### TEKSTFRAGMENT
-----
Echter, Yachen Gar is een onderwerp van discussie voor de Chinese autoriteiten, als gevolg van de uitbreiding van de Tibetaanse boeddhistische invloed die mensen uit verschillende delen van de wereld aantrekt. In 2001 werden onder regie van de CCP veel woningen van nonnen en monniken gesloopt. Dat werd herhaald In 2017. En nu, met de regering van de Xi Jinping, heeft de staat een beleid om religies te integreren in de Chinese “socialistische” kenmerken.
Maar in werkelijkheid is het beleid van Xi Jinping erop gericht het Tibetaans boeddhisme in het kader van een monolithisch Chinees staatsdiscours te verminderen en de invloed van de CCP (in Tibet) te vergroten. In wezen is het een vorm van vervolging van Tibetaanse monniken en nonnen, die zich al in de periferie van het Chinese staatsapparaat bevinden. En Tibetaanse nonnen en monniken in Yachen Gar worden gezien als de bewakers van het Tibetaans boeddhisme en vormen een bedreiging voor het beleid van de staat.
In mei 2019 zijn 3.500 mensen gedwongen uitgezet en vanaf 16 juli zijn dat er nu 7.100, met de verdrijving van nog eens 3.600 monniken en nonnen uit het boeddhistisch centrum Yken. De verdrevenen worden vervolgens twee tot drie maanden vastgehouden in detentiecentra. De gedetineerde nonnen wordt bevolen hun pijen uit te trekken en militaire uniformen te dragen en socialistische liederen te zingen en de CCP te prijzen.
In de detentiecentra worden nonnen het slachtoffer van seksueel geweld. Volgens een rapport van het Tibetaans Centrum voor Mensenrechten en Democratie, waarin een Tibetaanse monnik wordt geciteerd, werden de nonnen gedwongen om hun militaire uniformen zelf te betalen. In het rapport staat ook dat monniken en nonnen zonder enige vorm van proces en zonder enige vorm van misdaad naar de gevangenis zijn gestuurd. Een van de meest afschuwelijke aspecten van de mensenrechtenschendingen van de CCP is het gendergerelateerd geweld waaraan nonnen in de detentiecentra worden blootgesteld. Deze nonnen, die het recht wordt ontzegd om hun monastieke opvoeding voort te zetten, worden ook routinematig het slachtoffer van fysiek en seksueel geweld. Het wordt voor deze nonnen ook uiterst moeilijk om een rechtsmiddel in te stellen wanneer de wetshandhavers van de CCP zelf medeplichtig zijn aan het plegen van door de staat gesanctioneerd geweld tegen hen. Het seksueel misbruik van de Tibetaans boeddhistische nonnen door de CCP-officieren kan worden gezien als de (atheïstische) poging van de CCP om het boeddhisme te ondermijnen door in te gaan tegen de vaste principes van haar filosofie en de Chinese hegemonie op te leggen op alle vormen van het Tibetaans leven.
Men vraagt zich af wat er met de monniken en nonnen van Yachen Gar is gebeurd na hun uitzetting. Hoe kunnen zij, als zij gedwongen worden zich in militaire kleding te steken en hun monastieke leven niet meer mogen voortzetten, hun aspiraties om het leven te vervolgen dat zij willen, waarmaken? Aangezien de meeste van deze monniken en nonnen niet over de vaardigheden van leken zullen beschikken om zichzelf te onderhouden, hoe zullen zij door het leven navigeren of in hun levensonderhoud voorzien? Hoe zit het met hun fundamentele menselijke waardigheid? Of hun vrijheid? Hoe zullen ze herstellen van het fysieke en mentale geweld en de pijn die ze in de detentiekampen hebben doorstaan, als ze geen toegang krijgen tot de gezondheidszorg?
-----
### UIT TE VOEREN
1. Schrijf een stuk uit het fragment over Yachen Gar woord voor woord over, beginnend bij "Men vraagt zich" en eindigend bij "tot de gezondheidszorg?".
2. Waarom is Yachen Gar volgens het fragment over Yachen Gar een onderwerp van discussie voor de Chinese autoriteiten? Leg het uit in één tot drie zinnen.
Het materiaal komt uit een andere bron dan het fragment over Yachen Gar.

### GEGEVEN INFORMATIE
-----
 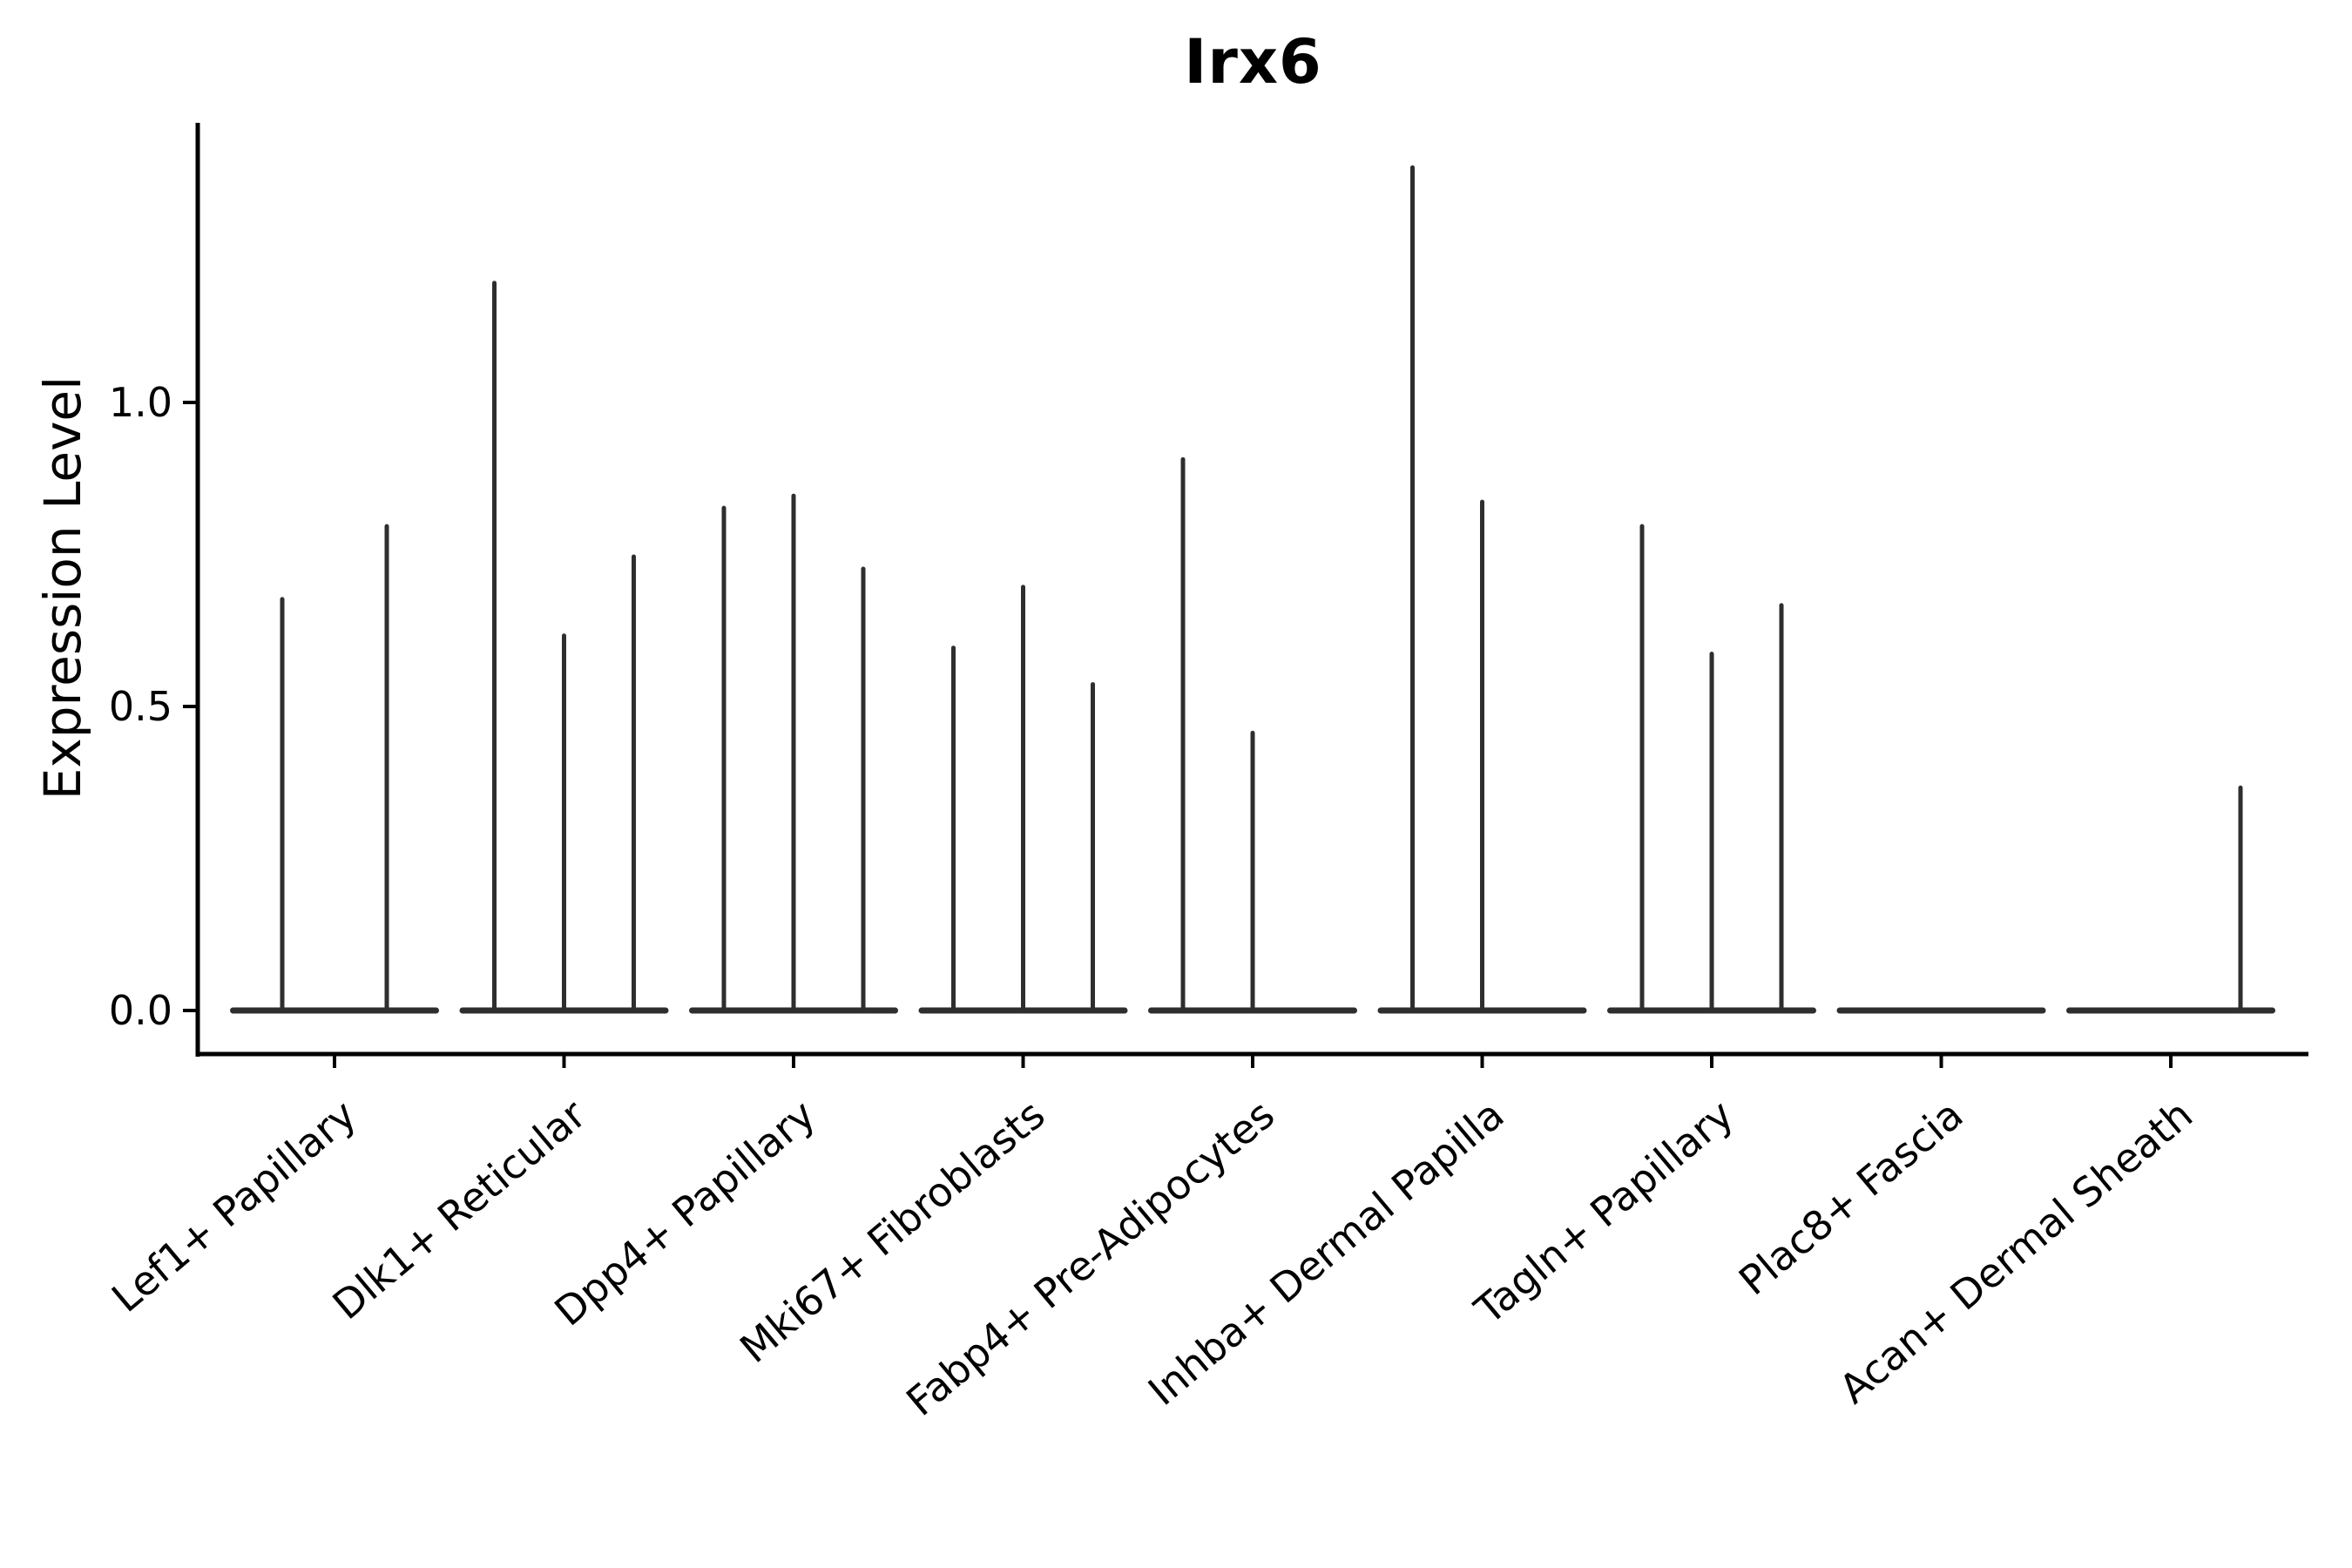 I want to click on y-tick-label: 0.0, so click(x=140, y=1011).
-----
### RESULTATEN PER OPDRACHT
1.
Men vraagt zich af wat er met de monniken en nonnen van Yachen Gar is gebeurd na hun uitzetting. Hoe kunnen zij, als zij gedwongen worden zich in militaire kleding te steken en hun monastieke leven niet meer mogen voortzetten, hun aspiraties om het leven te vervolgen dat zij willen, waarmaken? Aangezien de meeste van deze monniken en nonnen niet over de vaardigheden van leken zullen beschikken om zichzelf te onderhouden, hoe zullen zij door het leven navigeren of in hun levensonderhoud voorzien? Hoe zit het met hun fundamentele menselijke waardigheid? Of hun vrijheid? Hoe zullen ze herstellen van het fysieke en mentale geweld en de pijn die ze in de detentiekampen hebben doorstaan, als ze geen toegang krijgen tot de gezondheidszorg?

2. Dat komt door de uitbreiding van de Tibetaanse boeddhistische invloed. Die invloed trekt mensen uit verschillende delen van de wereld aan.